VANCOUVER — Stage 3 Media launched its sci-fi series Sanctuary directly into the Guinness Book of World Records, which notes that it has the ‘highest budget for a direct-to-web broadcast.’
The $4.5 million 8 x 15 series premiered in May at sanctuaryforall.com, and is now set to make its big-screen debut at this year’s Vancouver International Digital Festival, September 22-25. This year, the festival is partnering for the first time with the Trade Forum of the Vancouver International Film Festival and moving from Granville Island to VIFF headquarters.
But the series has already snagged the eyeballs of sci-fi fans who shell out $1.99 per episode to follow star and executive producer Amanda Tapping (Stargate SG-1) as Dr. Helen Magnus — who seeks out monstrous creatures with the help of a reluctant protégé (Robin Dunne of Dawson’s Creek) and daughter (Emilie Ullerup).
‘This is the future,’ says Damian Kindler, writer/creator and executive producer. ‘It all started when a friend of mine who worked at [Electronic Arts] and I were discussing the Internet, where it was going and whether what happened to the music industry would happen to the visual industry. What prevents somebody from being their own distributor, their own network?’
Coming from a sci-fi background that includes the Stargate series, Kindler knew the concept would fly with fans and gamers. ‘Sci-fi people spend all the time on the ‘net,’ he notes. ‘They go to TV under duress and even then, they’re still on their laptops during commercials.’

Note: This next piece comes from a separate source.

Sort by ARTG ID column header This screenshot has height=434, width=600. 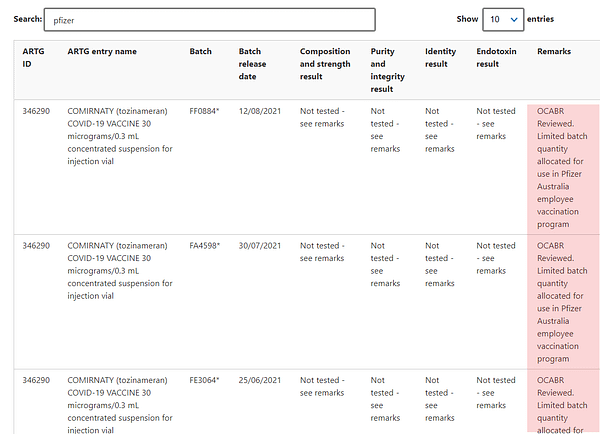coord(33,57)
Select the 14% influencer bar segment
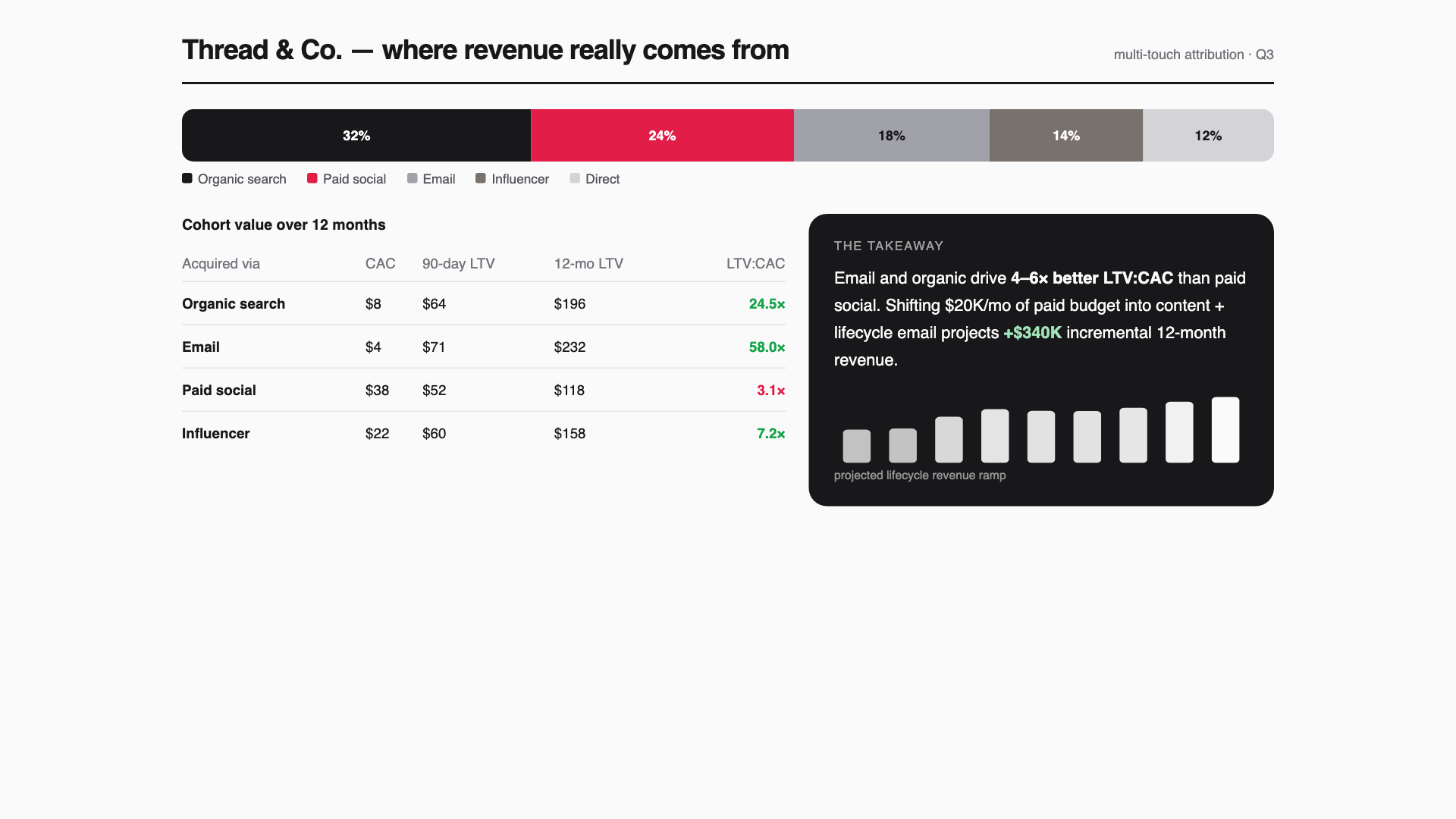 coord(1066,135)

But the net isn’t the end of the line for Sanctuary. ‘We’re laying the multi-platform pipeline for all possibilities: DVDs, TV, gaming, film — we want to push eyeballs back and forth,’ says Kindler. ‘But we’re not big. We want to create a revenue stream for Canadians, by Canadians. And we could only have done it in Vancouver. The gaming, digital, visual effects talent pool was vital.’
Kindler, Tapping and Martin Wood (Stargate SG-1, Stargate Atlantis), who directs, exec produce with N. John Smith, also from the Stargate family, and Marc Aubanel.